Anehnya beberapa partai pengusung figur perubahan bisa tergoda, ganti arah dan ingin ikut menikmati kemenangan hasil yang diyakini penuh kecurangan tersebut. Bahkan partai-partai tersebut akhirnya dengan berbagai alasan bergabung dalam KIM Plus yang tentu mengecewakan para kader dan pendukungnya. Beberapa karena tekanan dan tersandera kasus.
Meskipun berdasar survei Anies Baswedan memiliki elektabilitas tertinggi, partai-partai tersebut meski semula menyatakan dukungan, dengan berbagai alasan akhirnya tidak ada yang berani mengusungnya.
Bahkan ketika ada keputusan MK nomor 60 tahun 2024 yang memberikan kesempatan kepada partai yang semula tidak memenuhi syarat menjadi mampu mengusung sendiri, termasuk PDIP pun tetap tersandera.
Apabila saat jelang pilpres dan pilkada, Anies masih keberatan mendirikan partai, hal tersebut wajar karena etika dan fokus kesibukan sebagai pihak yamg diusung. Melihat dinamika dan kenyataan tersebut, sudah saatnya Anies bersama segenap pendukung untuk menyatukan wadah ormas atau partai untuk perjuangan dalam pergerakan perubahan.
Mungkin selama ini kita beranggapan agenda pergantian pimpinan setiap lima tahunan. Hal tersebut tentu tidak tepat. Rasanya kondisi ekonomi dan politik semakin buruk. Pergantian pimpinan nasional bisa kapan saja kalau kondisi tidak sesuai harapan dan rakyat menghendakinya.
Kini saatnya mencabut mandat, kita siapkan bersama gerakan perubahan dan siapkan wadahnya. Kesadaran ini tidak akan terbendung lagi. Saatnya rakyat bangkit, bersama gerakan perubahan bersatu dan menegakkan demokrasi. Kita paham siapa yang pantas memimpin.

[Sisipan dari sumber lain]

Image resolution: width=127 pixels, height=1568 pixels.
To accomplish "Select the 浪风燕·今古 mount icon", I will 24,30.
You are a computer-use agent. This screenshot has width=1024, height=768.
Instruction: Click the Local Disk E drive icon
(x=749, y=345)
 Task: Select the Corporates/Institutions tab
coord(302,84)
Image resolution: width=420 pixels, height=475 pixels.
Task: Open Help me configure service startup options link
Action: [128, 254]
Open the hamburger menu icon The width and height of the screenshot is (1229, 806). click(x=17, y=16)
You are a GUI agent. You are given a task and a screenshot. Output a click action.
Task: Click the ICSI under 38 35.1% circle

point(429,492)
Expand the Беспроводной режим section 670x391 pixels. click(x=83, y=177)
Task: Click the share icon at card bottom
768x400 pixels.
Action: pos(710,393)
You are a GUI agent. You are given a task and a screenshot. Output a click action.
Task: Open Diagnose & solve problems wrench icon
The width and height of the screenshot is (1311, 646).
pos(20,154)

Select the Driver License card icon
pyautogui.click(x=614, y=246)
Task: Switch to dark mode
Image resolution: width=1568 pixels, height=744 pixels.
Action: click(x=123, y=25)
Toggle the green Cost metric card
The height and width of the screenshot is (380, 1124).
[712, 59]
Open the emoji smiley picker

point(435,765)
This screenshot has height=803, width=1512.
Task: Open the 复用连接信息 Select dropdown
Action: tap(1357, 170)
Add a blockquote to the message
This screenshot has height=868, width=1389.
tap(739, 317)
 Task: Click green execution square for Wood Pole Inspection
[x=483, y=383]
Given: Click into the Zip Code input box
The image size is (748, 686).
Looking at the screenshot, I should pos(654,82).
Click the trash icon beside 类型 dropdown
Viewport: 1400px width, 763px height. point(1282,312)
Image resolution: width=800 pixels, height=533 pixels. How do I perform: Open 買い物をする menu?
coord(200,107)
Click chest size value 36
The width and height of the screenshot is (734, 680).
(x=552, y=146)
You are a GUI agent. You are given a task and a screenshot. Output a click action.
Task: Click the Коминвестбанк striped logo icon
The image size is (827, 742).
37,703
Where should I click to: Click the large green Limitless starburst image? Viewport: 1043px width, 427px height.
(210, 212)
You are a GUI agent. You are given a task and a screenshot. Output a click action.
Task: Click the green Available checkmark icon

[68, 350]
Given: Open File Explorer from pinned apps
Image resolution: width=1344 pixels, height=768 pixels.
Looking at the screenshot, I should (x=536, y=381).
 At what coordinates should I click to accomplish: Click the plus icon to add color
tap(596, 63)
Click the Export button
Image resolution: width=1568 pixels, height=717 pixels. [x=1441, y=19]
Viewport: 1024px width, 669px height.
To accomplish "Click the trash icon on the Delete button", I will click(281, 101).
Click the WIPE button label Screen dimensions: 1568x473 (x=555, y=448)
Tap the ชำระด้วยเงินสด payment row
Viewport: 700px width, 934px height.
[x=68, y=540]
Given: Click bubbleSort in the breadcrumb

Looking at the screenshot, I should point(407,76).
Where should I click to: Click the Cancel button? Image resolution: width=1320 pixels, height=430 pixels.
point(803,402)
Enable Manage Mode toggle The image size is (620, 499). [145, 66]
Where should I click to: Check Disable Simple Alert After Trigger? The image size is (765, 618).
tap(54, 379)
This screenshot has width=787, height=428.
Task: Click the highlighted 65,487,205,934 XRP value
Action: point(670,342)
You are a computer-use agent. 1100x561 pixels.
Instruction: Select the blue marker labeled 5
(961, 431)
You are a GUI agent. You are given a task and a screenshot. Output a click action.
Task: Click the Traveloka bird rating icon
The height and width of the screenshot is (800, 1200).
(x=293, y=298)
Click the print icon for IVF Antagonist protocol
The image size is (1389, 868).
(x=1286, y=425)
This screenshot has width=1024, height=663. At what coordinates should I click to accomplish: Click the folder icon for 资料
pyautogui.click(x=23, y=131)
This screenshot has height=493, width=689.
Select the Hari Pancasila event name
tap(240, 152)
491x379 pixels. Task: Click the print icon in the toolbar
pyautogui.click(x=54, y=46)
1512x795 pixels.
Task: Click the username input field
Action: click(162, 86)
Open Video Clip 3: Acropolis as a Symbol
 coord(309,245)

Kita tinggalkan partai-partai busuk dan kita songsong bersama lahirnya partai yang sesuai harapan rakyat.
Mari kita dukung dan siapkan pemimpin yang mampu membawa rakyat hidup adil dan sejahtera. Persatuan hanya akan terwujud kalau pemimpinnya mampu mewujudkan keadilan dan kesejahteraan.